En regard de ces obstacles qui rendent la conclusion du troc si difficile, il ne sera pas besoin de montrer longuement les facilités que l’emploi de la monnaie crée pour la circulation des biens. Il apparaît tout de suite que là où il existe une monnaie, un individu est quasiment assuré de pouvoir se procurer, avec les biens qu’il possède, tous les autres biens — en quantité plus ou moins grande —. Pour vendre ces biens qu’il possède, il pourra s’adresser à tous ceux qui les désirent ; il n’aura pas à se préoccuper de rechercher des gens qui possèdent ce qu’il désire lui-même, etc. Et une fois qu’il aura vendu — à un prix plus ou moins élevé sans doute — il pourra, l’argent étant désiré par tout le monde, acheter ce qui lui plaira. La monnaie est indispensable pour permettre la multiplication des échanges : sans elle, une économie mercantile est inconcevable.

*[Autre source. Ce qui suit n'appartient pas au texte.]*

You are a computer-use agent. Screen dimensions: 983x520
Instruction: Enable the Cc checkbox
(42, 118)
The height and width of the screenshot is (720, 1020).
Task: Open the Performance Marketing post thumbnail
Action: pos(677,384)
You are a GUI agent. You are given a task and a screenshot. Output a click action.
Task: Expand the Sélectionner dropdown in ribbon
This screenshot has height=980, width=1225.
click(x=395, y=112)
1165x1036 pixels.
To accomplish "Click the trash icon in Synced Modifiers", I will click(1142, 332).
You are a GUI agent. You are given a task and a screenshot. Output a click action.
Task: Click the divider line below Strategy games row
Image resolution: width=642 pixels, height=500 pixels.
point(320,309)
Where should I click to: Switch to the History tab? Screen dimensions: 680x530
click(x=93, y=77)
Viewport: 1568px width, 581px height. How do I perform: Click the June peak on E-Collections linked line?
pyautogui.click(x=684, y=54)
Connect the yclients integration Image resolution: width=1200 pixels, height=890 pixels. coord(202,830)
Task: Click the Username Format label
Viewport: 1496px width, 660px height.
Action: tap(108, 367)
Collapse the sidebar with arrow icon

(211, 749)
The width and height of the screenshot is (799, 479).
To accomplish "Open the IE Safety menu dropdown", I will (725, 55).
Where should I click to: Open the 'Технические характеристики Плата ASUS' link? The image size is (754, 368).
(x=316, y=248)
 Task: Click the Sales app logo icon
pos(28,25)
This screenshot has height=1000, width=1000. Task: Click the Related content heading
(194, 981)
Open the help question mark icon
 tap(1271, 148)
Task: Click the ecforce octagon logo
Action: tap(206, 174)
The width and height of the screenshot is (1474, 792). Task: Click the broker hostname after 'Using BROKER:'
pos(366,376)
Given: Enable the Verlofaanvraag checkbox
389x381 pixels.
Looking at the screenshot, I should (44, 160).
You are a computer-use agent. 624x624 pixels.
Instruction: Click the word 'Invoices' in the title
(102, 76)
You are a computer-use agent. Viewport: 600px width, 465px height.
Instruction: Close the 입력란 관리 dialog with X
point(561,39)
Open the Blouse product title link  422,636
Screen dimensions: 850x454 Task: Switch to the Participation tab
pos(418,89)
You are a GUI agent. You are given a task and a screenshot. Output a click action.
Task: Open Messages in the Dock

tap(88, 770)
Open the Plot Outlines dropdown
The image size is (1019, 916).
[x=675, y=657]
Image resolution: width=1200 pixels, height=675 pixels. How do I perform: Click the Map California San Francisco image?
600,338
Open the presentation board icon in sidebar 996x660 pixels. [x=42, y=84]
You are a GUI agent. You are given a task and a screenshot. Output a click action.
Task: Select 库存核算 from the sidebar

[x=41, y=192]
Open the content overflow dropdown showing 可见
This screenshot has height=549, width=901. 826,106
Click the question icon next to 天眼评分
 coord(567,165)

Aujourd’hui, les échanges qui se l’ont sont presque tous des échanges monétaires. Et ainsi, étudier le mécanisme de l’échange, c’est autant dire étudier la monnaie.

2. Origine de la monnaie.

227. Comment la monnaie est apparue. — Quand on considère le fonctionnement présent de l’économie, on ne peut pas s’empêcher de remarquer certain caractère curieux que la monnaie présente. Chacun de nous cherche à se procurer de la monnaie — à gagner de l’argent, comme l’on dit — ; et si l’on désire la monnaie, ce n’est point à l’ordinaire pour elle-même, c’est parce qu’elle est désirée par tous les autres[1]. La monnaie

  1. Cf. Tarde, Psychologie économique, liv. I, chap. 6, i.